● **Aim 1**:
Summarize the commentary in two sentences.
● **Aim 2**:
Reproduce a part of the commentary word for word, starting at "21. Why fear?  Because" and ending at "the Revised Version.)".

● **Passage provided**:
* * * * *

21. Why fear?  Because if God spared not the natural branches,” to whose ancestors the promises were made, and who were his people(v. 1 above) - if He spared not them because of their unbelief, why should He spare you, a wild branch, if you become faithless, as they are?  Why should God have any more regard for a faithless Gentile Christianity than for faithless Judaism?  The italic words in the King James Version add nothing to the sense, rather hinder. (See the Revised Version.)

 

 

22. Behold therefore.”  Because the Gentile stands solely by his faith, let him therefore avoid boasting, and cease from high-mindedness, and stop saying I,” to look rather at the action of God.  Severity and goodness.  On them which fell came severity, and on thee, goodness [the Gentile merited nothing], if thou continue in his goodness.”  The contingency must not be overlooked.  This continuance depended largely on God’s favour toward the Gentile believer, but also upon his own conduct.  The relation of the two here, as elsewhere, is not given.  The Gentile is responsible for his conduct, and if he fails to honour God he will fall as did the Jew.  (See the letters addressed to the churches in Rev. 2: 3.)  Otherwise thou also shalt be cut off!”  For why should God spare a hollow faithless Church that fails to appreciate its ineffable mercy (Eph. 2: 4, 5), when He spared not his people?

* * * * *

● **Raw data**:
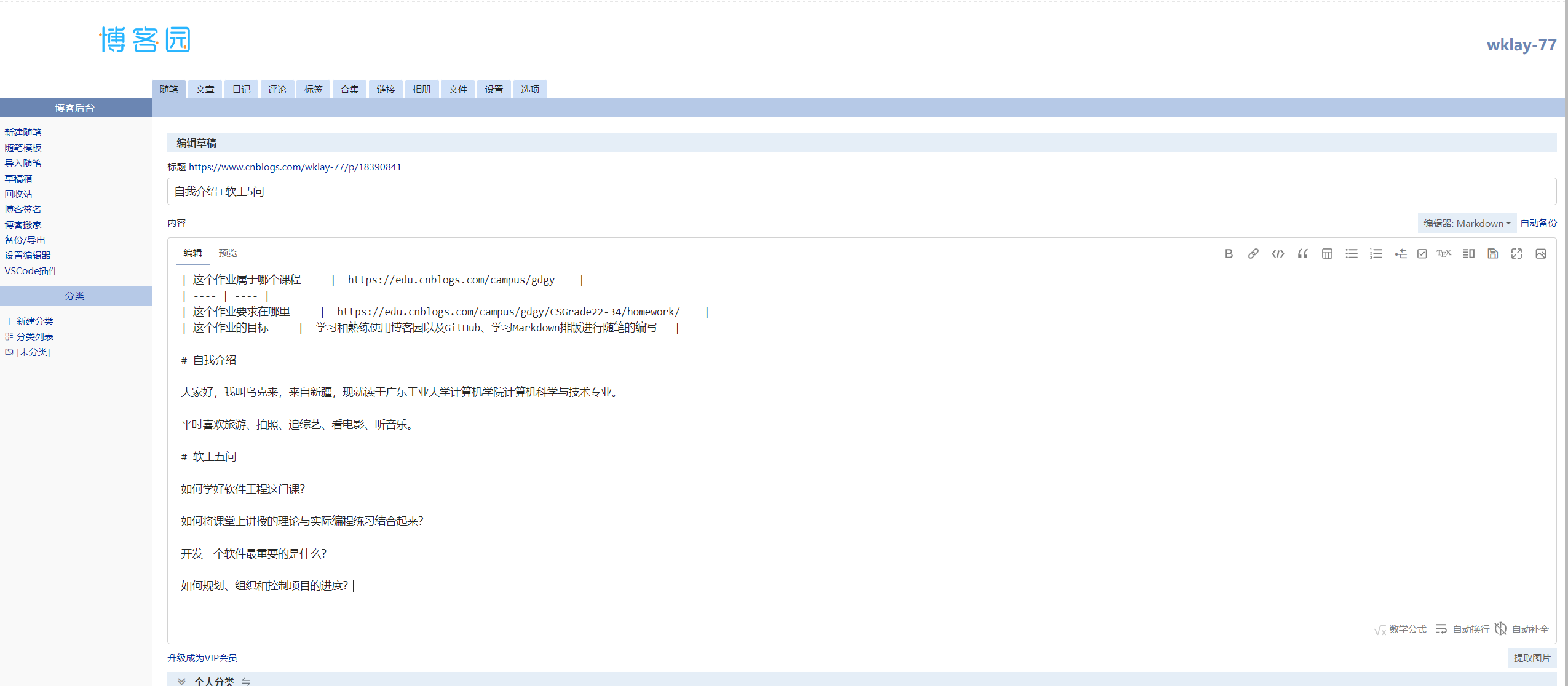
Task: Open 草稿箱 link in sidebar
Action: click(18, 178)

* * * * *

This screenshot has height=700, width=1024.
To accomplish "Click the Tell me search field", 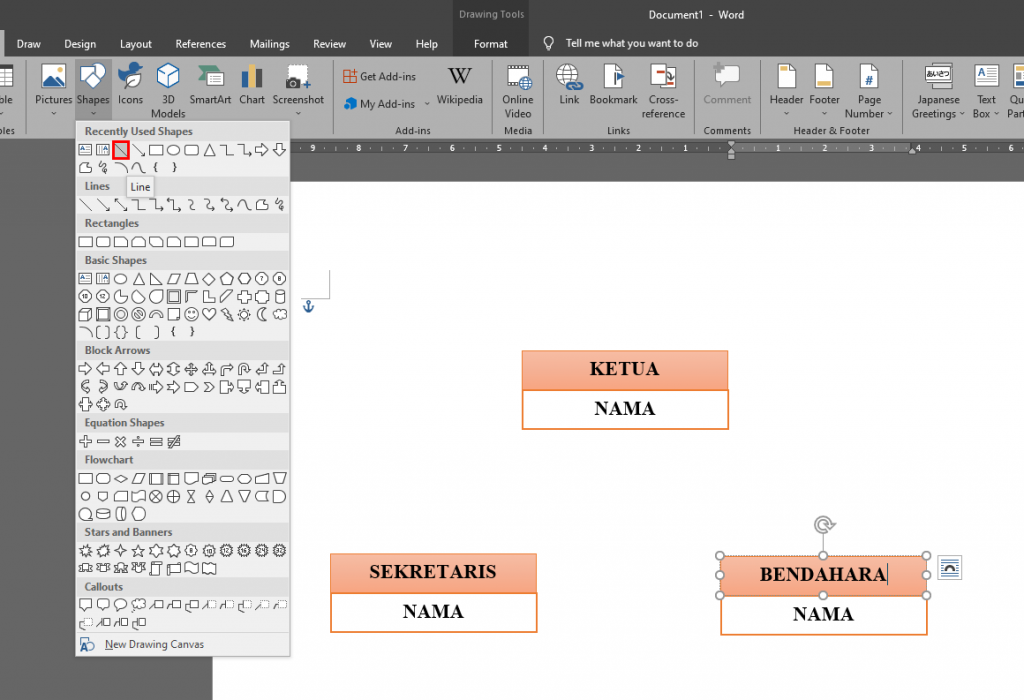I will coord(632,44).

* * * * *

● **Solution 1**:
If God did not spare the natural branches because of their unbelief, He will not spare a Gentile wild branch that becomes faithless, since He has no more regard for a faithless Gentile Christianity than for faithless Judaism. Because the Gentile stands solely by faith, he should stop boasting and look at God's severity and goodness, for his continuance depends on God's favour and on his own conduct, and if he fails to honour God he will fall as the Jew did.

● **Solution 2**:
21. Why fear?  Because if God spared not the natural branches,” to whose ancestors the promises were made, and who were his people(v. 1 above) - if He spared not them because of their unbelief, why should He spare you, a wild branch, if you become faithless, as they are?  Why should God have any more regard for a faithless Gentile Christianity than for faithless Judaism?  The italic words in the King James Version add nothing to the sense, rather hinder. (See the Revised Version.)